Yvonne Bailey, whose son Joseph Scholes was found hanging in his cell in 2002, spoke out as a report raised concerns over high levels of violence and a lack of care for mentally-ill inmates at the Shropshire institution for 15- to 21-year-olds.
Large numbers of mentally ill prisoners had long waits for secure unit beds, said the report by the Independent Monitoring Board, a statutory lay inspectorate, published last week. It also raised concerns over the high number of assaults and said that 18 to 21-year-olds also experienced “unacceptable” conditions.
The findings echoed those of an independent report into Joseph’s death last year that identified a lack of secure in-patient psychiatric beds as a major problem.

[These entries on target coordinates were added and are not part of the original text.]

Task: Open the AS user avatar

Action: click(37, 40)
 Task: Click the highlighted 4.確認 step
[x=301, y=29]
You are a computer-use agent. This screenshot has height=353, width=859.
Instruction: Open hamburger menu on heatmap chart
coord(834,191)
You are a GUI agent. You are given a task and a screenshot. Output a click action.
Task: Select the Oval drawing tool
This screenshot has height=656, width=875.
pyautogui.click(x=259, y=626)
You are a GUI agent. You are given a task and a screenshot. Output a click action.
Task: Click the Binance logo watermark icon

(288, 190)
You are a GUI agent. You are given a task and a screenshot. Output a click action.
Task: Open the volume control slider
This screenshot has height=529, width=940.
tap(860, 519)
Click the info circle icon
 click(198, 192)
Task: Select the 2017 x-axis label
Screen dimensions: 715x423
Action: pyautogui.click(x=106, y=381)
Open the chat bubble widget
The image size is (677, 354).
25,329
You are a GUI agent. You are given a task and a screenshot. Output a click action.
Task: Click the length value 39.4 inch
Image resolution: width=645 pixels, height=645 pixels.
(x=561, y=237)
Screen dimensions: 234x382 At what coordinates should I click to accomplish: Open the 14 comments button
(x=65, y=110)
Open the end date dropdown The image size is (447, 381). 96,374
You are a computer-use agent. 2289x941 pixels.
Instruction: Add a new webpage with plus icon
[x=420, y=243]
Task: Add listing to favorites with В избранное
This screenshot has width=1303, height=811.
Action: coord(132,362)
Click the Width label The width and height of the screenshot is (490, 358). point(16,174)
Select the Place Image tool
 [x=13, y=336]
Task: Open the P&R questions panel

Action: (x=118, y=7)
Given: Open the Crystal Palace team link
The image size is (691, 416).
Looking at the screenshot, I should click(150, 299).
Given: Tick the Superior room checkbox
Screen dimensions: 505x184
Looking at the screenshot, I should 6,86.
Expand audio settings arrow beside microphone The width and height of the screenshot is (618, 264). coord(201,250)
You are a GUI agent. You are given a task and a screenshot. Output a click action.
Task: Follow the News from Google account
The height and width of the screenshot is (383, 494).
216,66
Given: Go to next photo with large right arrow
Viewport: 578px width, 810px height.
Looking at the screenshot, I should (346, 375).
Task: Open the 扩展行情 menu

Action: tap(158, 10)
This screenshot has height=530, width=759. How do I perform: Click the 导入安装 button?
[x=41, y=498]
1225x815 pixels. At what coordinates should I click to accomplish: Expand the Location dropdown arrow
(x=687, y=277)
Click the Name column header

Joseph was moved from a high- to low-surveillance cell at the time of his death despite having a history of self-harm, his inquest found.
Responding to the IMB report, Bailey told Community Care that she believed conditions had declined. “Five years on and despite a damning inquest into Joseph’s death, young prisoners are having to resort to rioting to get their message over to the outside world,” she said.
In September, up to 20 inmates at Stoke Heath were involved in a riot as a report by the chief inspector of prisons found the YOI had made “little progress” since its last inspection. The director general of the prison service said further improvements were necessary.
Bailey is taking her fight for a public inquiry into Joseph’s death to the European Court of Human Rights.